Major formation of the United States Army in the Western Front of World War II

The European Theater of Operations, United States Army (ETOUSA) was a theater of operations responsible for directing United States Army operations throughout the European theatre of World War II, from 1942 to 1945. It commanded Army Ground Forces (AGF), United States Army Air Forces (USAAF), and Army Service Forces (ASF) operations north of Italy and the Mediterranean coast. It was bordered to the south by the North African Theater of Operations, United States Army (NATOUSA), which later became the Mediterranean Theater of Operations, United States Army (MTOUSA).

The term theater of operations was defined in the US Army field manuals as the land and sea areas to be invaded or defended, including areas necessary for administrative activities incident to the military operations. In accordance with the experience of World War I, it was usually conceived of as a large land mass over which continuous operations would take place and was divided into two chief areas-the combat zone, or the area of active fighting, and the Communications Zone, or area required for administration of the theater. As the armies advanced, both these zones and the areas into which they were divided would shift forward to new geographic areas of control.

==History==
British–American military staffs agreed during their meetings in Washington in January–March 1941 (the ABC-1 Conversations) to exchange military missions to facilitate planning for the eventuality of American entry in the war. Major General James E. Chaney, an Army Air Corps officer, arrived in the United Kingdom on 18 May 1941, and on the following day, Headquarters, Special Observer Group (SPOBS), was established in London. SPOBS also had the role of studying British use of Lend Lease supplies. His formal title was the Special Army Observer in the United Kingdom and head of SPOBS. After the United States entered the war, SPOBS was succeeded by United States Army Forces in the British Isles (USAFBI), actually SPOBS under a new name. At the time of the ARCADIA Conference, December 1941 – January 1942, the decision was made to place the MAGNET forces (U.S. Forces for Northern Ireland) under the command of Maj. Gen. E.L. Daley, and make him in turn responsible to General Chaney, designated as CG, USAFBI. On 5 May 1942, Maj. Gen. John C. H. Lee became Commanding General, Services of Supply, U.S. Army Forces British Isles, and later deputy theater commander, ETOUSA. On 8 June 1942, the United States Department of War officially established ETOUSA in its place. Its mission was to conduct planning for the eventual retaking of Europe and to exercise administrative and operational control over U.S. forces.

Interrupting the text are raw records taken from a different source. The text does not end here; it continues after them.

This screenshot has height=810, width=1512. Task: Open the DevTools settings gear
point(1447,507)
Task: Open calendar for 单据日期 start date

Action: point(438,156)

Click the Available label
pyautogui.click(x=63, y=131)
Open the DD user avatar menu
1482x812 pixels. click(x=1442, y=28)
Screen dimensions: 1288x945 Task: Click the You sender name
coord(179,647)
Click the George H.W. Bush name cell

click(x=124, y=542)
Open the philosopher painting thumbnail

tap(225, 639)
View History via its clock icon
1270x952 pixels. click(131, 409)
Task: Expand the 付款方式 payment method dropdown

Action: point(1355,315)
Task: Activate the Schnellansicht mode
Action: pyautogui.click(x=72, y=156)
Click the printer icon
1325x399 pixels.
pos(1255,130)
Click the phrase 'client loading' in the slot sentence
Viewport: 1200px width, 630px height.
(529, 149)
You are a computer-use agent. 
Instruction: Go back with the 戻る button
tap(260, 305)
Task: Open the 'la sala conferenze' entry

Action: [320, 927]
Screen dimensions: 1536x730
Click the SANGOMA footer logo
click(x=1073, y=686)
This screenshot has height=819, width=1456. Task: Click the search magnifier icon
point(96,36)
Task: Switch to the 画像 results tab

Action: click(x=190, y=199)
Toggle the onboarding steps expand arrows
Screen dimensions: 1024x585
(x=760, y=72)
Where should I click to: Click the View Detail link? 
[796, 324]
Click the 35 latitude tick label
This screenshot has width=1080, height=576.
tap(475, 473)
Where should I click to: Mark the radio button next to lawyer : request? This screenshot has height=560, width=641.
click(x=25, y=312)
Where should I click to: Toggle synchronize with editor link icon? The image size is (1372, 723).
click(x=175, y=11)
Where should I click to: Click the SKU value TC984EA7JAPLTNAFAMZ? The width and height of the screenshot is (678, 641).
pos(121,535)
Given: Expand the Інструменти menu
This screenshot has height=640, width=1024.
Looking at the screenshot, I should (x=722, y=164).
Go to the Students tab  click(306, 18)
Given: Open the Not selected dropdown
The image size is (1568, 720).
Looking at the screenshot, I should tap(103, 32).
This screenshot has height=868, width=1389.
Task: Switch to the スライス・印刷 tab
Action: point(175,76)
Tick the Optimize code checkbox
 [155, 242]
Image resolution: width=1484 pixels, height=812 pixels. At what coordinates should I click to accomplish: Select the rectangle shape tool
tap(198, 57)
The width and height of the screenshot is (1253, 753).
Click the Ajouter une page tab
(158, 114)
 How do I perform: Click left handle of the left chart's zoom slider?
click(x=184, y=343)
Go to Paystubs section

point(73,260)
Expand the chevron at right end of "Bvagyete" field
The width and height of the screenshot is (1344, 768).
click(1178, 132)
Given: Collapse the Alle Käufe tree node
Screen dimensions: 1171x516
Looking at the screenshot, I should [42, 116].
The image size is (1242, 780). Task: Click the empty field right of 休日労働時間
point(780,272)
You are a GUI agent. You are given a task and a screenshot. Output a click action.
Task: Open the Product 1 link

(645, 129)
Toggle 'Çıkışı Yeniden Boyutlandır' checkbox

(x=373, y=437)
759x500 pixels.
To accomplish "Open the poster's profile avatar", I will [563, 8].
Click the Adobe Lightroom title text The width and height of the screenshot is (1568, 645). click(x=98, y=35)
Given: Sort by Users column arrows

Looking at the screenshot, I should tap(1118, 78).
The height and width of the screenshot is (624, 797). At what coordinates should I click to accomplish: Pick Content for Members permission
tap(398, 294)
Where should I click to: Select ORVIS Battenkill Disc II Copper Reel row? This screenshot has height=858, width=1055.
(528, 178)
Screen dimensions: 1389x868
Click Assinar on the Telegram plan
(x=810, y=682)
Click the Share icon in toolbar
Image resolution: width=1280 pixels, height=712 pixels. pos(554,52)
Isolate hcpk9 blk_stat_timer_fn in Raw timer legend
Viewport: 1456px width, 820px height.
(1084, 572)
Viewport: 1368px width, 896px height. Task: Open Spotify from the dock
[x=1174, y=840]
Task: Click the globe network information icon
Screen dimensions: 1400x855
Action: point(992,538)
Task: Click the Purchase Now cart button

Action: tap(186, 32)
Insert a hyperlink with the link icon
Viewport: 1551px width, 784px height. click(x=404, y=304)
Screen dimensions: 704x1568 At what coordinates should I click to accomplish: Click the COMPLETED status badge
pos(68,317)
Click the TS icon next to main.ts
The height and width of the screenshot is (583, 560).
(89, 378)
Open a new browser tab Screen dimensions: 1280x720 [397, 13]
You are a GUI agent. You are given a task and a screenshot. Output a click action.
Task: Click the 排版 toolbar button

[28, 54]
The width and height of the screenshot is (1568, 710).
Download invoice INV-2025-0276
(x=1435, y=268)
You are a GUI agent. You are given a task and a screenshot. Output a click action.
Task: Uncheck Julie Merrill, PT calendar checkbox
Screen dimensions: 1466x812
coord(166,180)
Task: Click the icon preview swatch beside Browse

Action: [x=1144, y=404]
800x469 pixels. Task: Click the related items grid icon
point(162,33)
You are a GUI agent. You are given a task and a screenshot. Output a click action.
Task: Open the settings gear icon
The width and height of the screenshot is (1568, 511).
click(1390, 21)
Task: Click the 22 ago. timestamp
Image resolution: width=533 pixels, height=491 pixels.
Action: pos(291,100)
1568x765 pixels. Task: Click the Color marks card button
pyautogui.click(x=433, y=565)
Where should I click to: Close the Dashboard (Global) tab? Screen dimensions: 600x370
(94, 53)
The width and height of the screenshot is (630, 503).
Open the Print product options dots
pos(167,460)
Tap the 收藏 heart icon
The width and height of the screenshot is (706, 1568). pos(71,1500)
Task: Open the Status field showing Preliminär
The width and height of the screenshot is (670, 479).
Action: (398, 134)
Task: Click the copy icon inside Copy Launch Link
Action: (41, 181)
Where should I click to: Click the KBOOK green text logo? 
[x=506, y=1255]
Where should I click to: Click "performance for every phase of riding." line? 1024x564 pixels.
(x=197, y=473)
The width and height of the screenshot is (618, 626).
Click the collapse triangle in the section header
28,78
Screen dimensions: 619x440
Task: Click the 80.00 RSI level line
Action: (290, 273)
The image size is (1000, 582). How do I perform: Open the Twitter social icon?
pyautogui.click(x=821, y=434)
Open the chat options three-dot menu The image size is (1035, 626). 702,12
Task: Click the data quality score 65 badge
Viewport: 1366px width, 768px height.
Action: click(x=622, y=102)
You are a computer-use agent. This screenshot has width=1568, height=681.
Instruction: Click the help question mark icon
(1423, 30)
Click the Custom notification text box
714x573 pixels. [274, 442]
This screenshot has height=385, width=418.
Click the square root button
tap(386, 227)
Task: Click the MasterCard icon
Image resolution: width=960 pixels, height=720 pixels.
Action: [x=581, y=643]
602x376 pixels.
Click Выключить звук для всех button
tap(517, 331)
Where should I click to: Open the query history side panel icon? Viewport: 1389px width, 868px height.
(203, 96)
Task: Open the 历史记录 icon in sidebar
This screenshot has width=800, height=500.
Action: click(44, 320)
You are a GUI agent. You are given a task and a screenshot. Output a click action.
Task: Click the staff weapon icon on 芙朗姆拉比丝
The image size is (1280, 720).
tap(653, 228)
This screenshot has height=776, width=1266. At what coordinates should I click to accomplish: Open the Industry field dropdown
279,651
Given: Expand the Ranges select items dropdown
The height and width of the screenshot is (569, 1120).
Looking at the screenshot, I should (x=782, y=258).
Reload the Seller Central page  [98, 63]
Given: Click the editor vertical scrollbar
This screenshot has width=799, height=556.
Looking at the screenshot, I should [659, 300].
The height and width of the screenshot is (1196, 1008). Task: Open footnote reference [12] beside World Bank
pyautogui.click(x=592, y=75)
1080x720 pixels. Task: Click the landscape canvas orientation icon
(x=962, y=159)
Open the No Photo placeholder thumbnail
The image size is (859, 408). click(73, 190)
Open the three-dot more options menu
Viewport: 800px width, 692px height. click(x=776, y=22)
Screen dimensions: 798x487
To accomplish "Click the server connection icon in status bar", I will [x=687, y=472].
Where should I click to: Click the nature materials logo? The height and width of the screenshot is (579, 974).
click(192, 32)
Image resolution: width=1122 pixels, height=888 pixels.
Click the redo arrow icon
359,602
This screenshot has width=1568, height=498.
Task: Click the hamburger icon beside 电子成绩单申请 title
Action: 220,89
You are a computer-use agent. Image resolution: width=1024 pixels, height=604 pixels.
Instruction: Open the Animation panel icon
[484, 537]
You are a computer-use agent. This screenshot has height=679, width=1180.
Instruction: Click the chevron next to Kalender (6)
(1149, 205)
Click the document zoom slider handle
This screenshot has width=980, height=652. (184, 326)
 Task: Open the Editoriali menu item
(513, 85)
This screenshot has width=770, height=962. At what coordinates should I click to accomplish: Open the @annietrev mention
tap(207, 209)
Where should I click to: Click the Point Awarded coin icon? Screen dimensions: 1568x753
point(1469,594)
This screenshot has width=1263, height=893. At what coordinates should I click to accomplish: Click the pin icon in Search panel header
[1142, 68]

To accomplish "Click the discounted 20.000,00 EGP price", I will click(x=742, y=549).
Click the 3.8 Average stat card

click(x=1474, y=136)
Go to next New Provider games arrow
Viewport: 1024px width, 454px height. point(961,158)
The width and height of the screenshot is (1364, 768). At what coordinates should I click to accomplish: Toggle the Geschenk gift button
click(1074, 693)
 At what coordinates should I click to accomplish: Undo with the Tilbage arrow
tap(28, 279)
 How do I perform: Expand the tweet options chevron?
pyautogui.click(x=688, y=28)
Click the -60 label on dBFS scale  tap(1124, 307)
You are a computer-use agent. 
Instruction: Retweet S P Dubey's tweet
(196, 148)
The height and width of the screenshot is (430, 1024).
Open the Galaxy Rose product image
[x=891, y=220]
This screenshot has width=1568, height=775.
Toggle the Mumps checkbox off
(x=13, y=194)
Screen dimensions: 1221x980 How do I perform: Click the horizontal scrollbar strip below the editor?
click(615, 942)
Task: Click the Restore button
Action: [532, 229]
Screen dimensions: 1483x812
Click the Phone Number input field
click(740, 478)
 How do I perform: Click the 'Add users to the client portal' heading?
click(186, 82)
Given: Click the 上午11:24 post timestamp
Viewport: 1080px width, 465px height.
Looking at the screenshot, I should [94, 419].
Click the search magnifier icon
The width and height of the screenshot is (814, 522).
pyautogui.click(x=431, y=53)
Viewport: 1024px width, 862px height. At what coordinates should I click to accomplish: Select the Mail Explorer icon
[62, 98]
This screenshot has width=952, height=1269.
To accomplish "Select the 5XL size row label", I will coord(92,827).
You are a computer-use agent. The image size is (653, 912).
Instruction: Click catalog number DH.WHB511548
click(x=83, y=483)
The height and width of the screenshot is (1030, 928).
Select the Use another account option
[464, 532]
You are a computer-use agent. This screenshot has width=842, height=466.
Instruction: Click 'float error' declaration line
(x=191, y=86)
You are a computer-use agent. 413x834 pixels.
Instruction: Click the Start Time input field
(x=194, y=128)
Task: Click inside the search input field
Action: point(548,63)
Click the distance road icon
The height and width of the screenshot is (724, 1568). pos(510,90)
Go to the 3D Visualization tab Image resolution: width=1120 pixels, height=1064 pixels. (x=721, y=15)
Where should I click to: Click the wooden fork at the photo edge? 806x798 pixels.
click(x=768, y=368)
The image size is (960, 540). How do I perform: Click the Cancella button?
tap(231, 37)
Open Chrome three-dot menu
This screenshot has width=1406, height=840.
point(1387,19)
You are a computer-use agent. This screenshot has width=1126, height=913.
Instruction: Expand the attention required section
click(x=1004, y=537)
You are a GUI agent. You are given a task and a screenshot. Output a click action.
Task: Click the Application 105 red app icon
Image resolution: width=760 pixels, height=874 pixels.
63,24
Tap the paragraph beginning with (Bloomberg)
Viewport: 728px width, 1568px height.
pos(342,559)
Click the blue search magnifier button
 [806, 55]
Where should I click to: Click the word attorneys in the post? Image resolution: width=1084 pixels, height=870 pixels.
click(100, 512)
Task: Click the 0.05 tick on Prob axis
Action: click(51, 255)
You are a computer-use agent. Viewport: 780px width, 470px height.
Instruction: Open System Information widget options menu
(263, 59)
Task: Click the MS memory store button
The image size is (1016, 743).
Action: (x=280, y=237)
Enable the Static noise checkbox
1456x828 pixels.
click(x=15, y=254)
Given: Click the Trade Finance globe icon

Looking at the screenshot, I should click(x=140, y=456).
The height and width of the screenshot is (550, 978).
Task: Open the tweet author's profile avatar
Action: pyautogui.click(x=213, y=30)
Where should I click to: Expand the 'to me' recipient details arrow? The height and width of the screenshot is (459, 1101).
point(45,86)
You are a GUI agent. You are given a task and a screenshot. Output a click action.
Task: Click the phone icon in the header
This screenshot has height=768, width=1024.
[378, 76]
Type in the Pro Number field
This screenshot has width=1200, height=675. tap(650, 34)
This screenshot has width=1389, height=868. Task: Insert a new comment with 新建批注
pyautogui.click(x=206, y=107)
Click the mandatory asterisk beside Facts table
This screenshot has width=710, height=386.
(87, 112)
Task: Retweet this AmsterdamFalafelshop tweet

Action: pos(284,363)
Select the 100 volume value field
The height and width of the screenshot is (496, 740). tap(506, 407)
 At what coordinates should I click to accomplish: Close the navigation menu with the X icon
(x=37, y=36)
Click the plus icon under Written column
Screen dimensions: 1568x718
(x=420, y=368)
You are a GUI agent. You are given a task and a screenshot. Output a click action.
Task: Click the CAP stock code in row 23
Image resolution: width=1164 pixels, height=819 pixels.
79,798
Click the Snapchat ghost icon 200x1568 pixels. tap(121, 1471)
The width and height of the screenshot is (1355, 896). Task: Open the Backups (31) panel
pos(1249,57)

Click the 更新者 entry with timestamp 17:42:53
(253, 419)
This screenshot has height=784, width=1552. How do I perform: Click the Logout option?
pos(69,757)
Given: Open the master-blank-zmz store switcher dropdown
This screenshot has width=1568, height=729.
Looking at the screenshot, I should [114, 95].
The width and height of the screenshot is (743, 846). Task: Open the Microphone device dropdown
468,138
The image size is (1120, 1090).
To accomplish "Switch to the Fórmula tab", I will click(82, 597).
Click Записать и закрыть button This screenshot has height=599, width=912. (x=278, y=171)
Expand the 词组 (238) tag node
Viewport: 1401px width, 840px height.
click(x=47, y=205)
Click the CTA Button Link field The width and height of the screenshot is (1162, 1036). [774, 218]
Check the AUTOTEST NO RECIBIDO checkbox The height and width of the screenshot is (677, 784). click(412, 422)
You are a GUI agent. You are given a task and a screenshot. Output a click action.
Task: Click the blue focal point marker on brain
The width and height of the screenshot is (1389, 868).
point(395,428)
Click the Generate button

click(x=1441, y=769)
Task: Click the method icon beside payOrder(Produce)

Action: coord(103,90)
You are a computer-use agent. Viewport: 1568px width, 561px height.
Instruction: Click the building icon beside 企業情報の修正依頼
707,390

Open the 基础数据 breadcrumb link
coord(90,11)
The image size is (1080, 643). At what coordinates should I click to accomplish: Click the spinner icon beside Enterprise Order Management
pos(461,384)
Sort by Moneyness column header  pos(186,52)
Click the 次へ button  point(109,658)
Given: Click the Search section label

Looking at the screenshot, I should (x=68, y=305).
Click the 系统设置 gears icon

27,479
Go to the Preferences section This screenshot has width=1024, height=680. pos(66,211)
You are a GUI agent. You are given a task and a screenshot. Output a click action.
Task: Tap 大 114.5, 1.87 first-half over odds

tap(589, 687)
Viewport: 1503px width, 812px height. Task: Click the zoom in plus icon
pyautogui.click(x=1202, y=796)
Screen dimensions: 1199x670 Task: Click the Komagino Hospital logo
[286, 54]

The 133rd Infantry Regiment of the 34th Infantry Division was the first United States Army unit sent to Europe in World War II. The first battalion arrived in Belfast in late January 1942, followed by the rest of the regiment in February. These units were designated as U.S. Army Northern Ireland Forces, later incorporated within the European Theater of Operations. The 133rd and 168th Infantry Regiments trained in the peat bogs, and performed border guard patrols between British Northern Ireland and neutral Ireland. The remaining unit of the division, the 135th Infantry Regiment, arrived in May 1942.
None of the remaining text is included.